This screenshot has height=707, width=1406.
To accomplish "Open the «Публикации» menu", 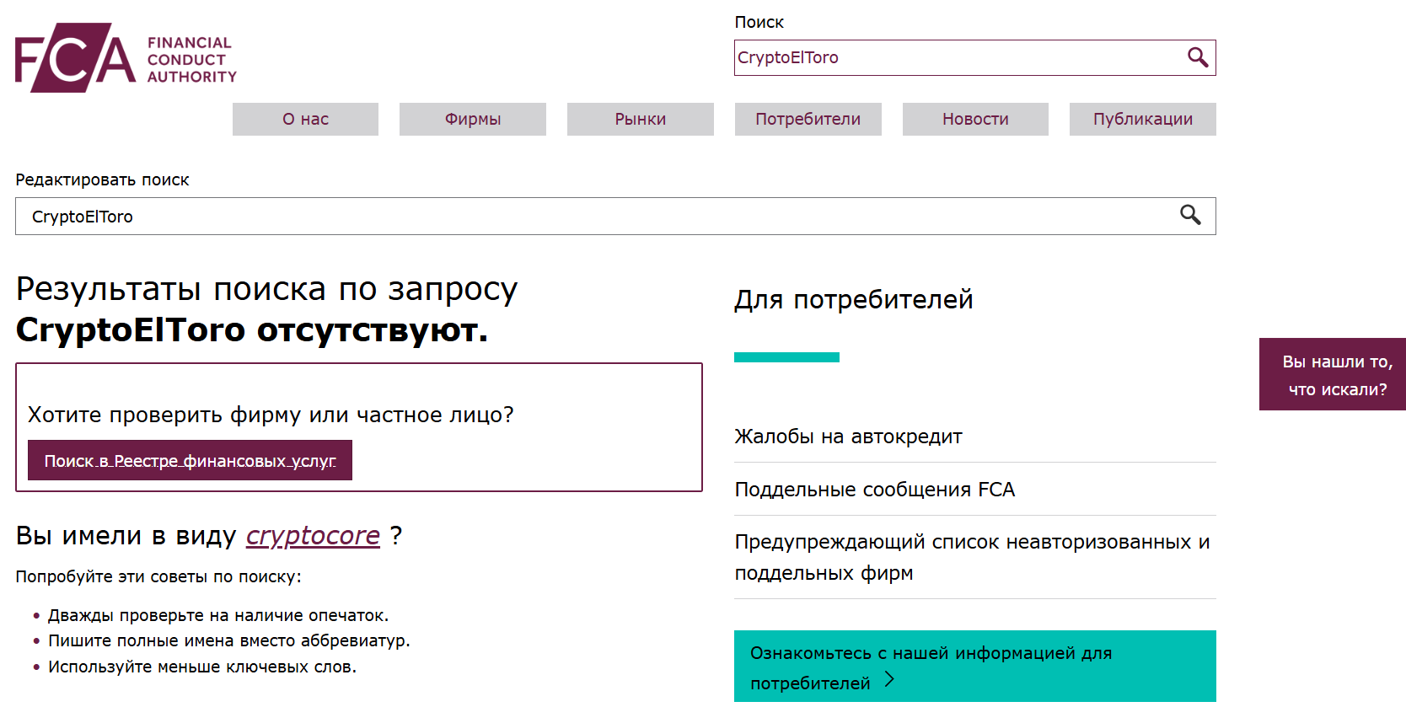I will [x=1142, y=119].
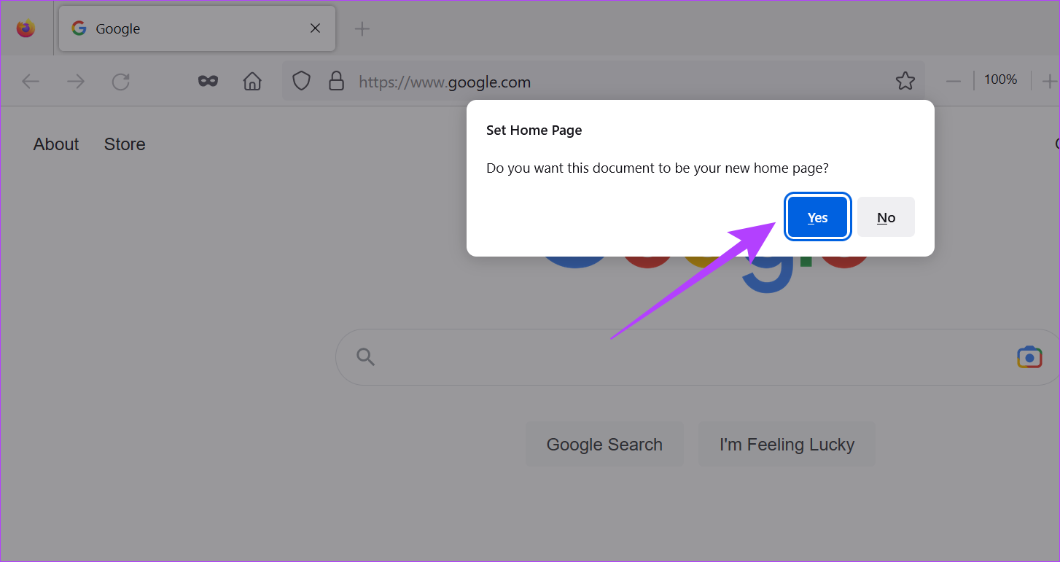
Task: Bookmark this page with the star
Action: pyautogui.click(x=905, y=81)
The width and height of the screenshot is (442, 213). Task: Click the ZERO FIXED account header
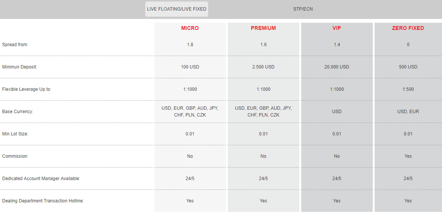(x=408, y=28)
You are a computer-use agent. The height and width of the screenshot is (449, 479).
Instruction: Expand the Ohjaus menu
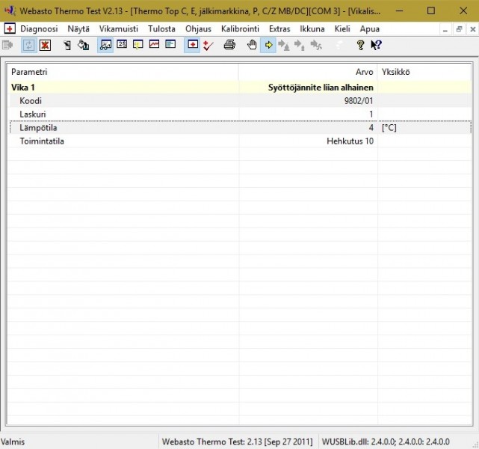(x=198, y=28)

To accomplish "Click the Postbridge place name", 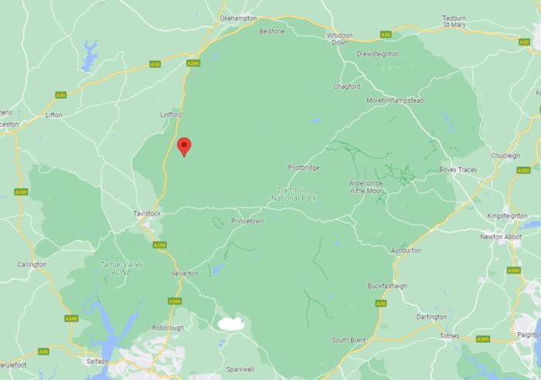I will pyautogui.click(x=304, y=168).
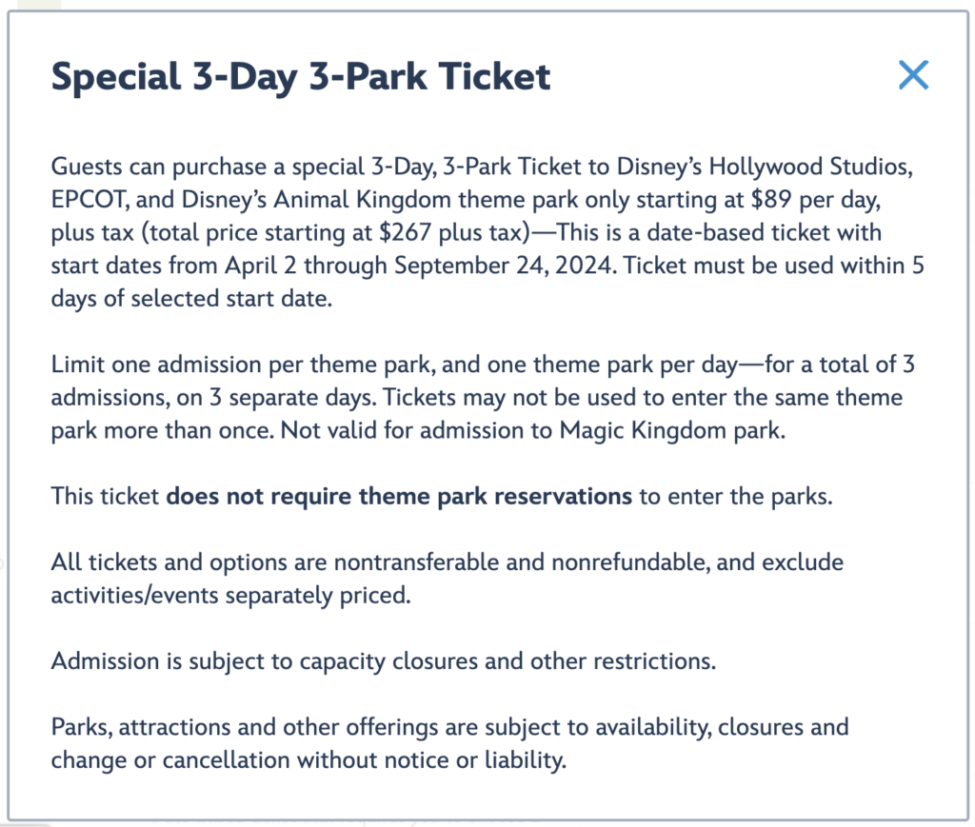Click the 'change or cancellation without notice' line
Viewport: 975px width, 827px height.
[x=308, y=760]
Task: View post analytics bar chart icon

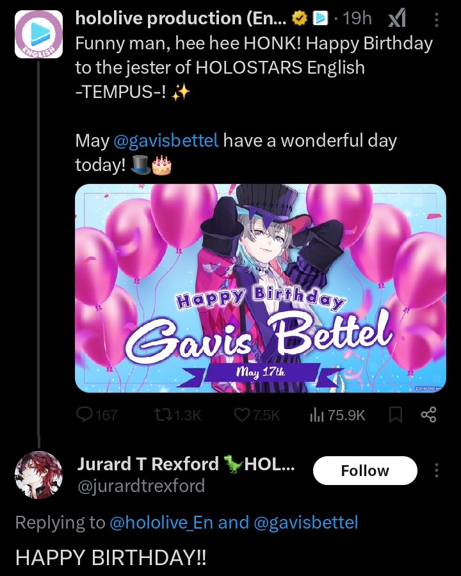Action: pos(316,415)
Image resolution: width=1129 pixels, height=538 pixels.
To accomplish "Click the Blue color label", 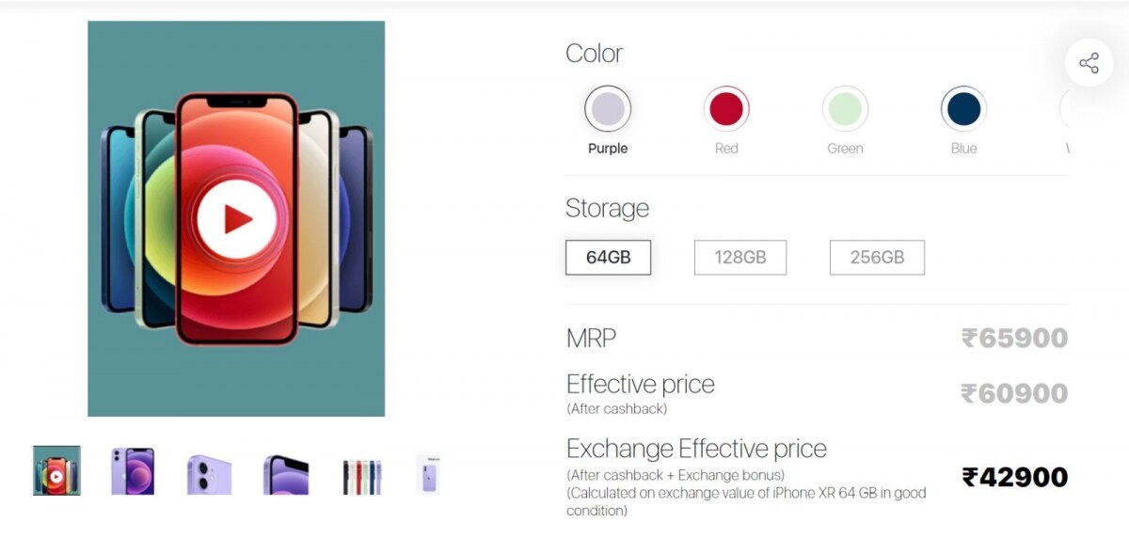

== What to produce ==
Only the lines from the one containing "Image resolution: width=1129" through the final line of the records should be transcribed, exactly and with no pictures.

== Solution to the problem ==
Image resolution: width=1129 pixels, height=538 pixels.
To accomplish "Click the Blue color label", 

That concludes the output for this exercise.